** Opening MATERIALS PROVIDED block **

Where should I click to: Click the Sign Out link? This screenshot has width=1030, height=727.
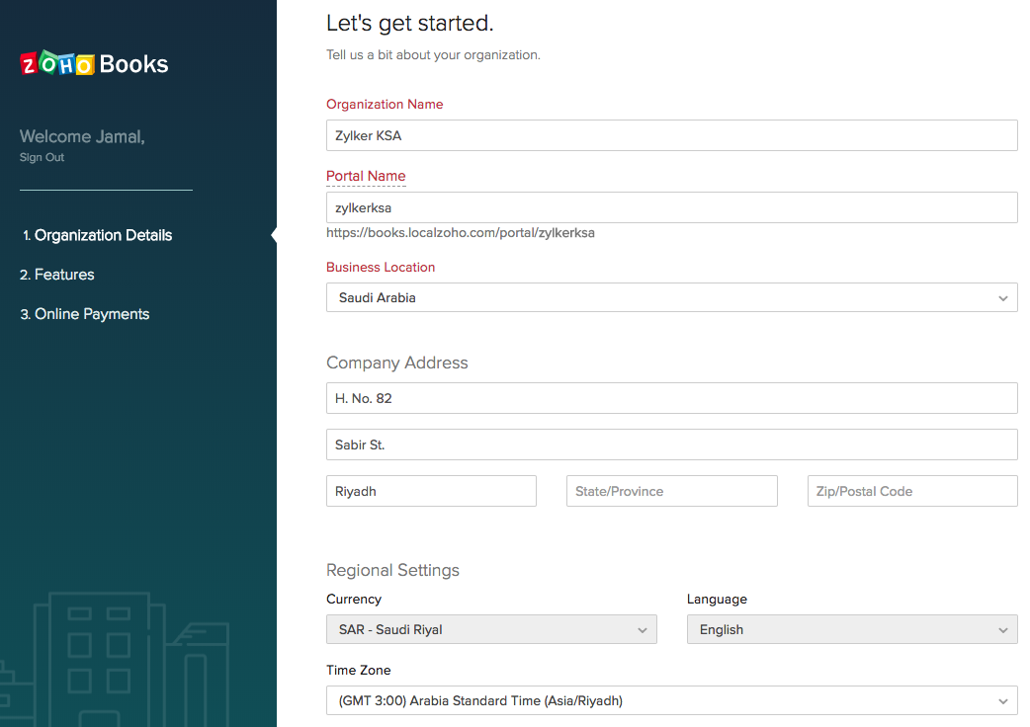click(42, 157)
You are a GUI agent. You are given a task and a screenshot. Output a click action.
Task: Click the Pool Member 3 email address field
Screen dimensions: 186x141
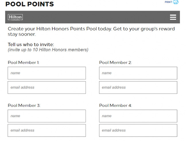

** Closing MATERIALS PROVIDED block **

Return the records exactly as they stand, and drop every picture.

Where should I click to: Click the Sign Out link? This screenshot has width=1030, height=727.
click(42, 157)
You are a GUI agent. You are given a task and a screenshot. Output a click action.
Task: Click the Pool Member 3 email address field
Screen dimensions: 186x141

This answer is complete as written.